Penned by members of the bank’s luxury equities team, Luca Solca, Melania Grippo and Guido Lucarelli, the report stated the luxury goods industry thrives on nouveau-rich types packing their closets and jewelry boxes with shiny things.

“Income inequality is luxury goods’ best friend — the explosion of income inequality in the U.S. in the Seventies triggered unprecedented demand for distinction. People who get richer acquire the means to satisfy their wishes, and are keen to show off their newly acquired fortune,” the report said.

New consumers — at all levels of income — are the most important in driving luxury market growth forward. They are very keen to show off their newly acquired status and tend to prefer, according to Exane, “loud styles and very well-known megabrands. Their most important priority is to stand out from poorer people.

“With money in their pockets and empty wardrobes to fill, their spend…is very high. Once their wardrobes fill, their spend…reduces. They turn into rich consumers who have too much of everything and tend to become far less relevant for the industry. Very rich consumers have little to demonstrate, and care much less about the status-signaling value of luxury goods products and brands. The really rich that we know care very little about luxury brands and products,” the report argues.

It adds that cheap imports and easy credit have fueled entry-level luxury consumption, sparking a “wealth effect” within American and European societies, while luxury demand from China pales in comparison to that of Japan in the late Eighties and early Nineties.

Southeast Asia, according to Exane, is the most promising new frontier for the short term, while India is a major potential market for the future, but not until steep import duties and adverse fiscal legislation are reformed. Despite some green shoots of consumption, Africa remains “a more remote prospect.”

On an economic note, recessions and sudden stops in the economy are bad for luxury goods’ companies because people tend to get or just feel poorer. “This kills spending intentions on discretionary product categories like personal luxury goods,” the report said.

Indeed, consumer confidence and the feel-good factor are key, with future expectations driving behavior. “This becomes clear when we compare European and Chinese consumers. The big difference is how Chinese and Europeans see their future — bright for the former, bleak for the latter,” according to the report.

Exane also disposes with the old chestnut that the high end is immune from economic cycles.

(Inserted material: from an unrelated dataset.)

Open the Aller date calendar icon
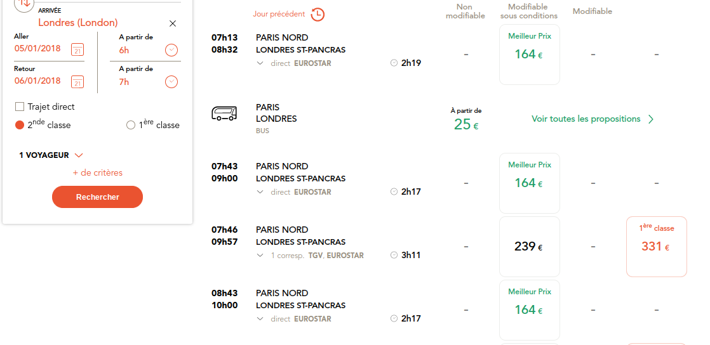Image resolution: width=710 pixels, height=345 pixels. click(x=77, y=49)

“Everybody cuts back in a recession, richer or poorer alike. There is no evidence that high-end products or brands are less cyclical. On the contrary, evidence points to more expensive products being even more volatile,” said the bank, pointing to “high volatility” in the top end of the art market, in yachts and private jet sales.

“Rich people — like everyone else — can feel poorer. And when they do, they naturally reduce or change their discretionary spending patterns.”

When people spend less, they also spend differently, often substituting one category with another. “Relinquishing something typically goes hand-in-hand with buying something else as a consolation. Understanding stepping back and consolation spend at different income levels is key to predicting what product categories or players could go through a recession with limited damage.”

Asked at which point in the cycle the luxury goods industry finds itself, Solca told WWD: “Global macro-economic growth has been subdued this year. We are clearly not in a recession, but in a relatively weak-ish cyclical environment.”

The report also addresses the importance of travel to luxury — and the hazards that brings. It said people on the move account for almost 50 percent of the global luxury market, due to cross-regional price gaps and convenience, while many airports now double as luxury shopping malls.

As a result, travel disruption is a major risk for luxury goods. “Terrorist attacks in Paris at the end of 2015 are causing a new major setback, as tourist luxury spend in Europe is plummeting,” the report said.

The report also describes luxury consumption as “lumpy” and concentrated in a few global cities. According to the bank, the top 25 luxury cities in the world account for about 60 percent of global luxury sales. Those same cities account for one-third of monobrand luxury goods stores.